Мушкетёр откликнулся:
— По-моему, настоящая литература — это лишь взрослая игрушка языка, плетение красивых и стильных словес.
Ксения даже обрадовалась.
— Сартр уже возразил тебе: «Конечно, стиль делает прозу более ценной. Но мы не должны его замечать. Слова прозрачны, и взгляд проникает сквозь них, нелепо пережимать его мутными стёклами».
Мушкетёр смолчал. Ксения возбуждённо набирала:
— А вот это просто гениально: «Архитектор может жить в построенном им доме, а писатель не может читать то, что он написал.
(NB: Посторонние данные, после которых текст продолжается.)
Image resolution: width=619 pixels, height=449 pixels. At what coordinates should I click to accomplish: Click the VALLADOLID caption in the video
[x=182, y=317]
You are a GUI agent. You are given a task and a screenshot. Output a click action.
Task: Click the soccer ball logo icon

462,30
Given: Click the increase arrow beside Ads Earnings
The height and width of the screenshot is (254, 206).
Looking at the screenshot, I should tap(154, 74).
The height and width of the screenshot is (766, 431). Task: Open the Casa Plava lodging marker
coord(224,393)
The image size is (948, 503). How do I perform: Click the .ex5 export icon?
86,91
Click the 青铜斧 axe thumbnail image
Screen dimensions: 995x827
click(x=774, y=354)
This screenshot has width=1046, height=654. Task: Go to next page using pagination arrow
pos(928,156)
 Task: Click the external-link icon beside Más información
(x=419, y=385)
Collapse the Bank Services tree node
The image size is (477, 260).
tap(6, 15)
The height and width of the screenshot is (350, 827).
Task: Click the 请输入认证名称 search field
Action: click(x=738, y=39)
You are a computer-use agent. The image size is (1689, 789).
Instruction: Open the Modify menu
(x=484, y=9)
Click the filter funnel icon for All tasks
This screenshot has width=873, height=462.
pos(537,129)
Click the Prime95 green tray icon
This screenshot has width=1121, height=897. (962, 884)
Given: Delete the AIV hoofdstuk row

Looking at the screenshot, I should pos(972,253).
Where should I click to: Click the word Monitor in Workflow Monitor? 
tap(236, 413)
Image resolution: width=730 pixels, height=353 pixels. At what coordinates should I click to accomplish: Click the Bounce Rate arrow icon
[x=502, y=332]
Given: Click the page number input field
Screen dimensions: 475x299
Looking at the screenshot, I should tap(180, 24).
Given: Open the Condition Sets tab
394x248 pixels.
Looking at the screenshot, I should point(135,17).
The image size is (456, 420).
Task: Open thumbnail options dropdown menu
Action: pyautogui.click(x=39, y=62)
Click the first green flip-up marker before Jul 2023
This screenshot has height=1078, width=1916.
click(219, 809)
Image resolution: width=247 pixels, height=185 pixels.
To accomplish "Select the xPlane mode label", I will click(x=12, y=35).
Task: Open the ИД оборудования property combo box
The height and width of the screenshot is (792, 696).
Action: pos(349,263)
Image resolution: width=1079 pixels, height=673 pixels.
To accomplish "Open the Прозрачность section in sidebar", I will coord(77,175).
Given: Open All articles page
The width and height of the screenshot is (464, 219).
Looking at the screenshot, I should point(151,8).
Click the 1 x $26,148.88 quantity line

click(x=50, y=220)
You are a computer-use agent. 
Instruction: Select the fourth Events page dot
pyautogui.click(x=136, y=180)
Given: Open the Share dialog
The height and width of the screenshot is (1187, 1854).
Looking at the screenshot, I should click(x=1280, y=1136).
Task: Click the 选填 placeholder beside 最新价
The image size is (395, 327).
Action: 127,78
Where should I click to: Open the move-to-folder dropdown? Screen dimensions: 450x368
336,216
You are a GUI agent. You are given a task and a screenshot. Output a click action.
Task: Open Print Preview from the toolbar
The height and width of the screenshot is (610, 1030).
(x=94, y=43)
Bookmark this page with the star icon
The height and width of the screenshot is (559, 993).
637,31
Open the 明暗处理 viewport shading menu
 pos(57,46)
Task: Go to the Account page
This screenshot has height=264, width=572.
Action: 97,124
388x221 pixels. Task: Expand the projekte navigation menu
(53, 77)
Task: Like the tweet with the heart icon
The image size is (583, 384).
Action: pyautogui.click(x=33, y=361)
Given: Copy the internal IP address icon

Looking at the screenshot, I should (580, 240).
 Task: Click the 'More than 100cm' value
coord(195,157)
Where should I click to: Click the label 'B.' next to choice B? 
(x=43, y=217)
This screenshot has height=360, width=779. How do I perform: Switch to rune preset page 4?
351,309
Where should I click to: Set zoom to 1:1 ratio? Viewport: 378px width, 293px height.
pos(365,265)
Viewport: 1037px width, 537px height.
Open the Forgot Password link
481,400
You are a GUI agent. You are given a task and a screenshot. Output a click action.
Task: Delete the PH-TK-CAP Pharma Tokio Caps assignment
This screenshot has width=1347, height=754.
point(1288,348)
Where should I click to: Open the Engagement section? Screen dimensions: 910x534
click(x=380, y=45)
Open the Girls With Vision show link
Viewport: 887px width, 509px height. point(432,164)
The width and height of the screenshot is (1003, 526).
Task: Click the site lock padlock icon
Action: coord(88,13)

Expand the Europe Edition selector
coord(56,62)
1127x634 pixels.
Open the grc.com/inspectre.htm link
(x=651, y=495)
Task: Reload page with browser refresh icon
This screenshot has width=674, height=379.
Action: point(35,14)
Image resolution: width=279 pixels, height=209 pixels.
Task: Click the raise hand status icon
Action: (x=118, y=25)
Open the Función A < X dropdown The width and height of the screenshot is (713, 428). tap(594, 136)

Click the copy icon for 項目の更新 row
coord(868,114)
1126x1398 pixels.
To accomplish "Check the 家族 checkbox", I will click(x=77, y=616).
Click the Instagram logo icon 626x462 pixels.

Читающий человек предвидит, ожидает. Он предугадывает конец фразы, начало следующей, очередную страницу, они должны подтвердить или опровергнуть его предположения. Процесс чтения состоит из множества гипотез, фантазий и пробуждений, радужных надежд и горьких разочарований. Читатель забегает вперёд строки — в будущее, которое частично рушится, частично утверждается по мере приближения к финалу книги, оно отступает со страницы на страницу, словно подвижный горизонт литературного пейзажа».